=== Required task ===
Reproduce the records word for word, starting at the line containing "This screenshot has width=1024, height=768." and ending with the last line of the records, both ends included and nothing else. Omit the pictures.

=== Records on locating visible targets ===
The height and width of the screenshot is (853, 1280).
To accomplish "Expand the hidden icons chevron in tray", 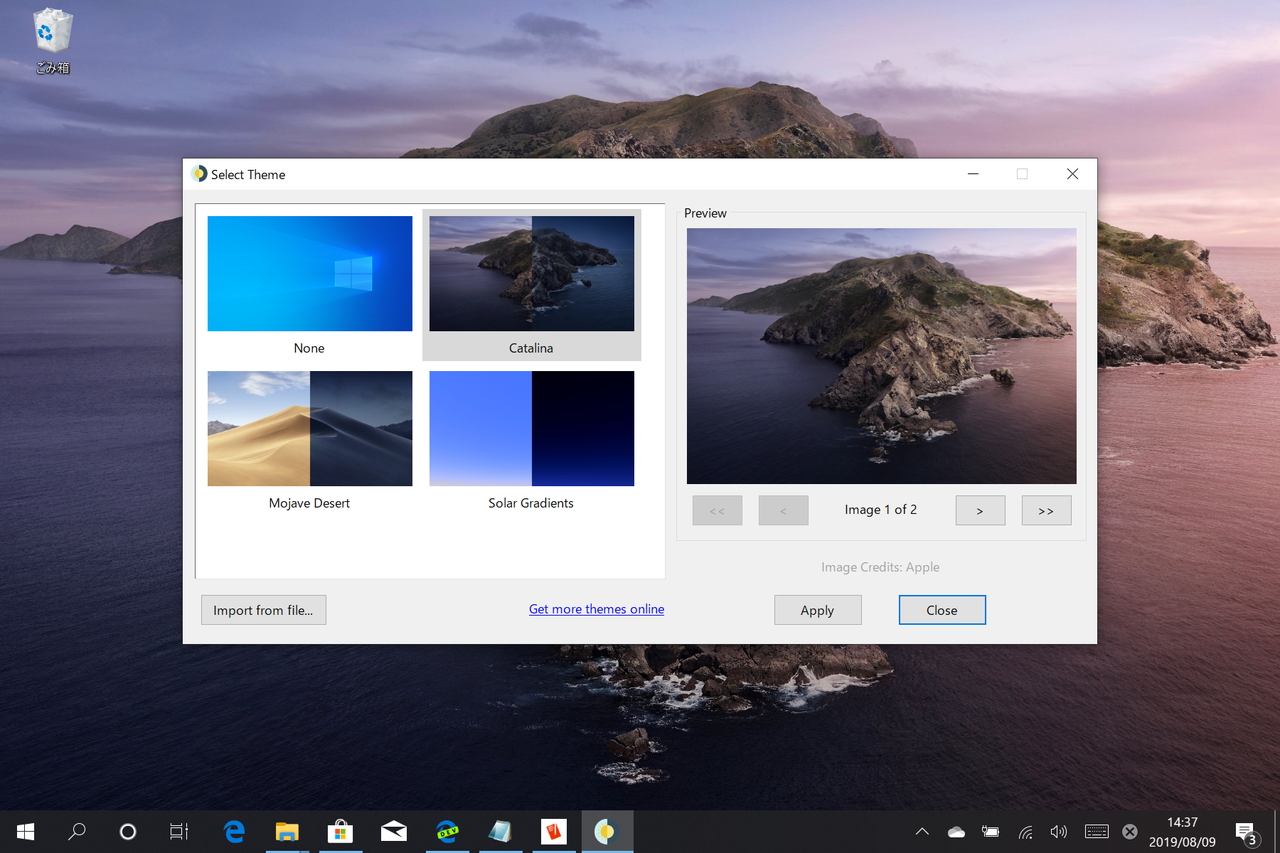I will [921, 831].
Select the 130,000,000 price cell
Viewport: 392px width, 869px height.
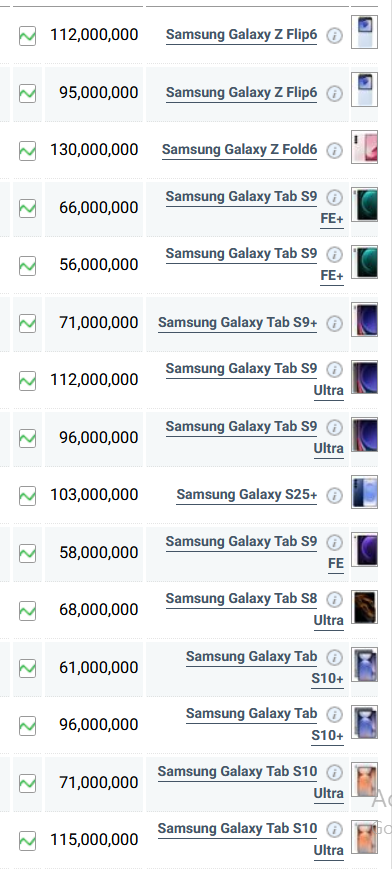coord(94,150)
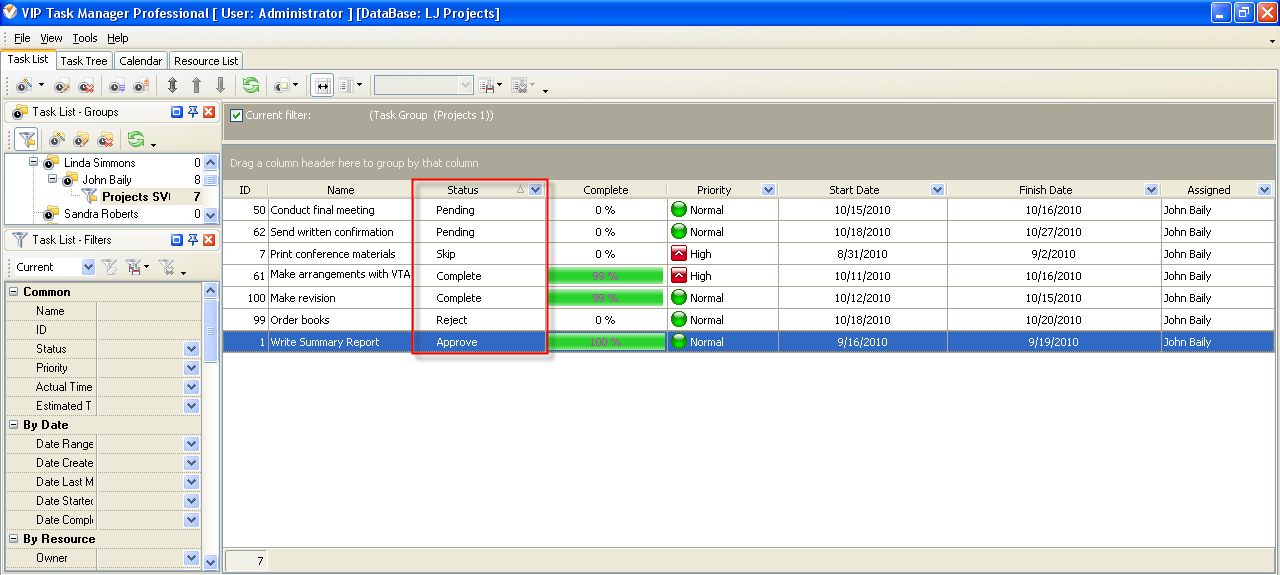Maximize the Task List - Groups panel
The height and width of the screenshot is (575, 1280).
coord(177,112)
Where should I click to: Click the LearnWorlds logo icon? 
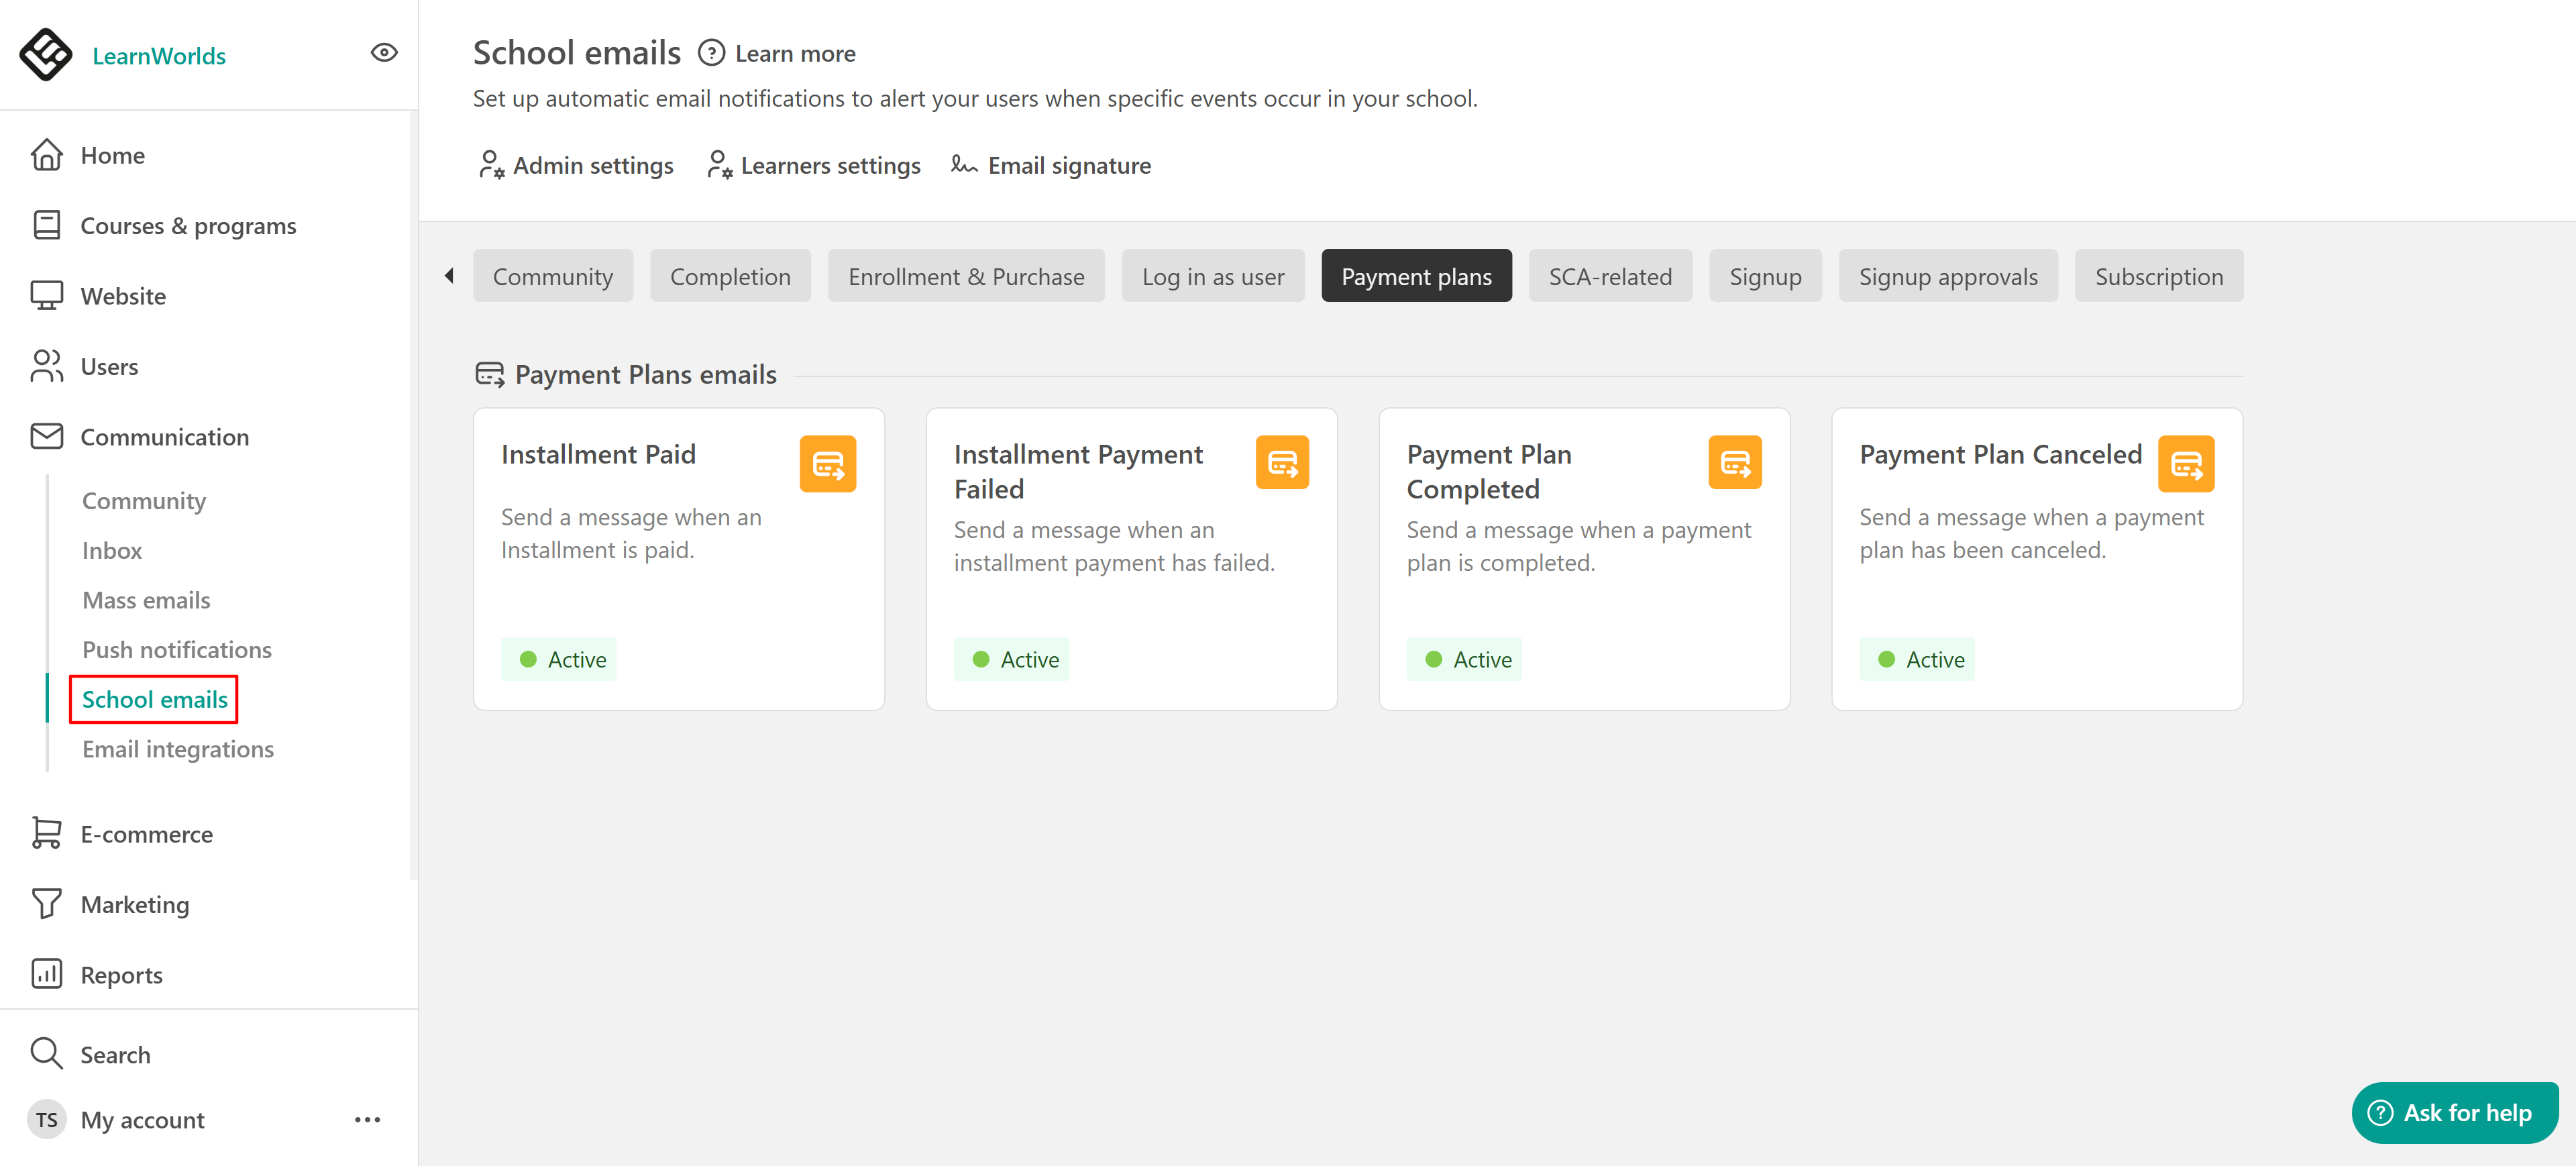(x=46, y=54)
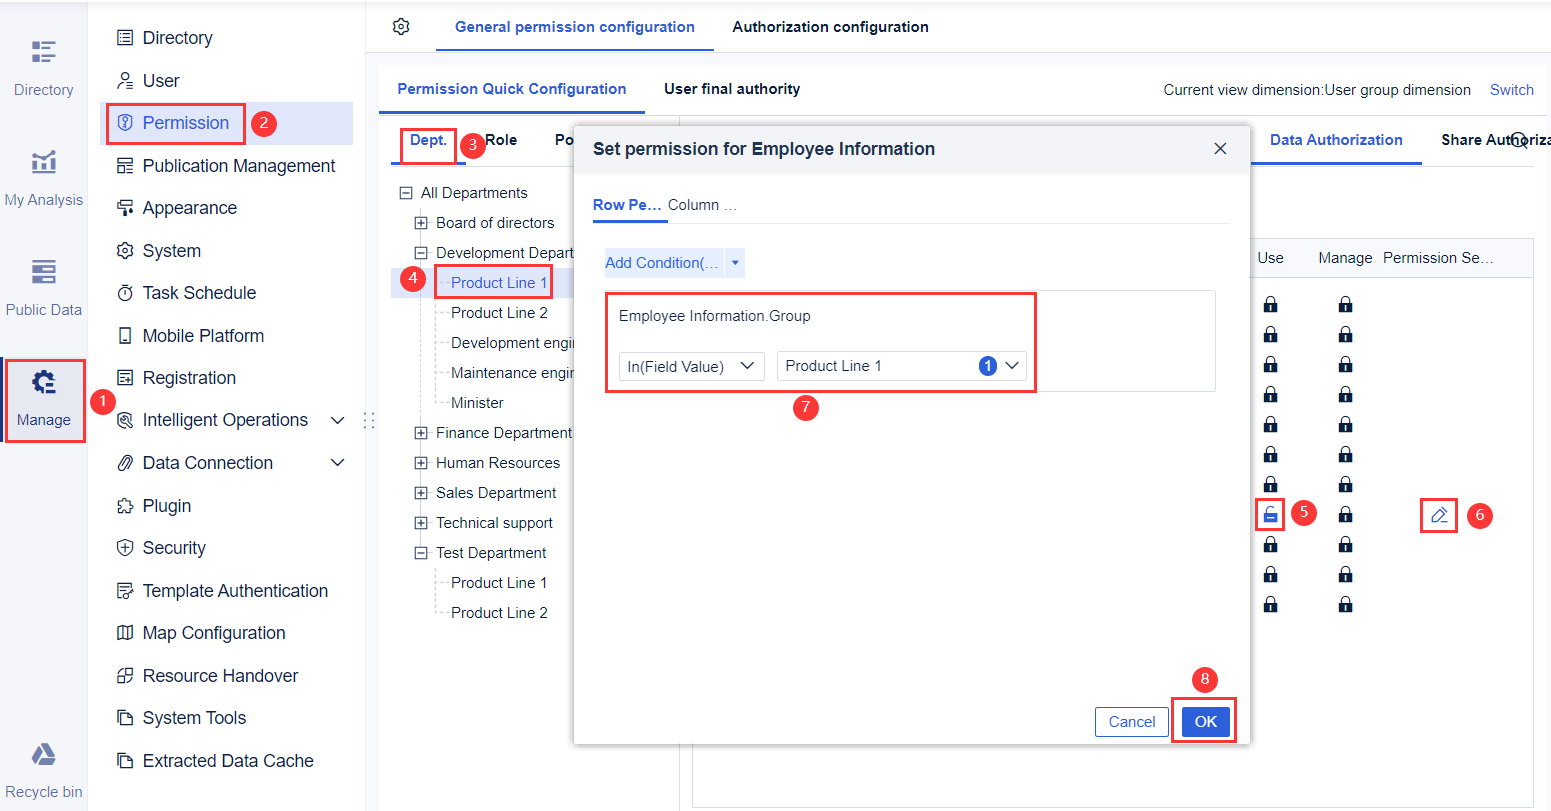This screenshot has width=1551, height=811.
Task: Click the magnifier icon near Share Authorization
Action: click(1521, 140)
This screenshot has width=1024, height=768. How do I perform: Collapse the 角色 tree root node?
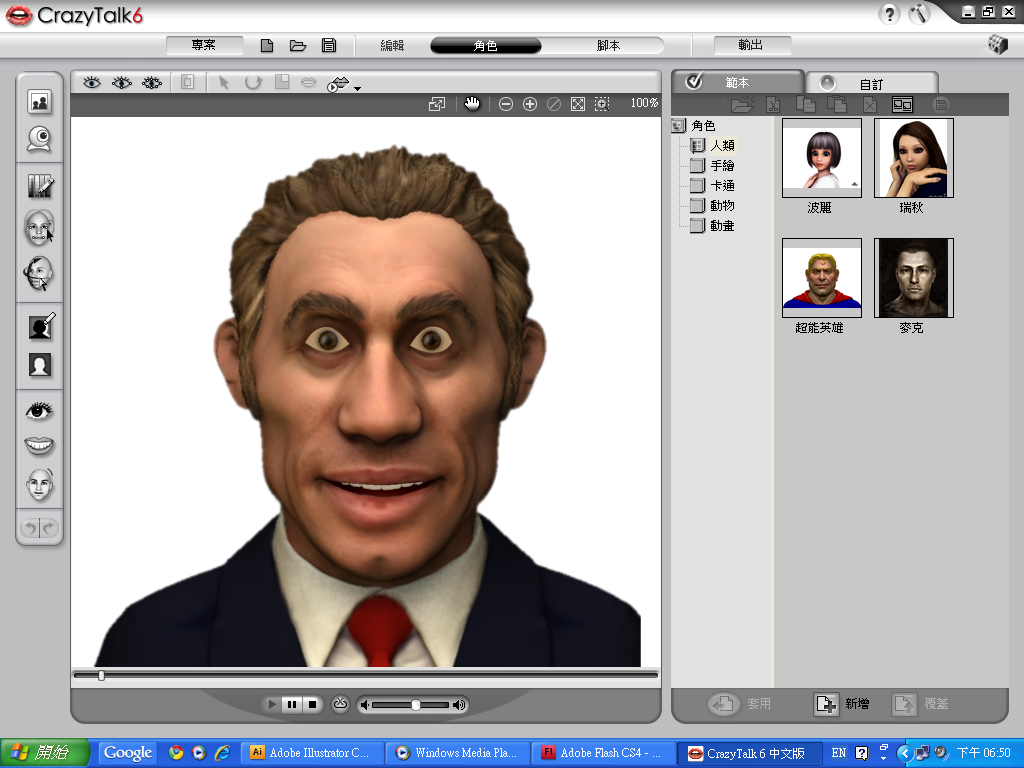[678, 126]
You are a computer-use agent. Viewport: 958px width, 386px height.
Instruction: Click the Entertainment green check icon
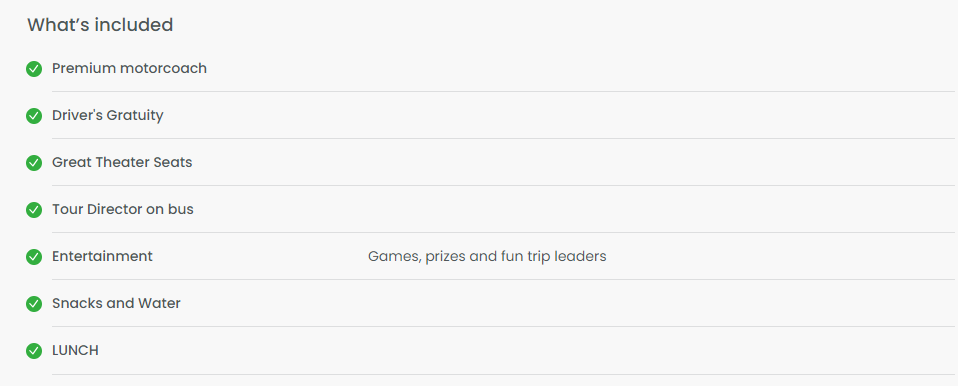(34, 257)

=== Result of the exercise ===
This screenshot has width=1024, height=768. How do I perform: Collapse the 角色 tree root node?
[678, 126]
You are a computer-use agent. Viewport: 958px width, 386px height.
Instruction: Click the Entertainment green check icon
(34, 257)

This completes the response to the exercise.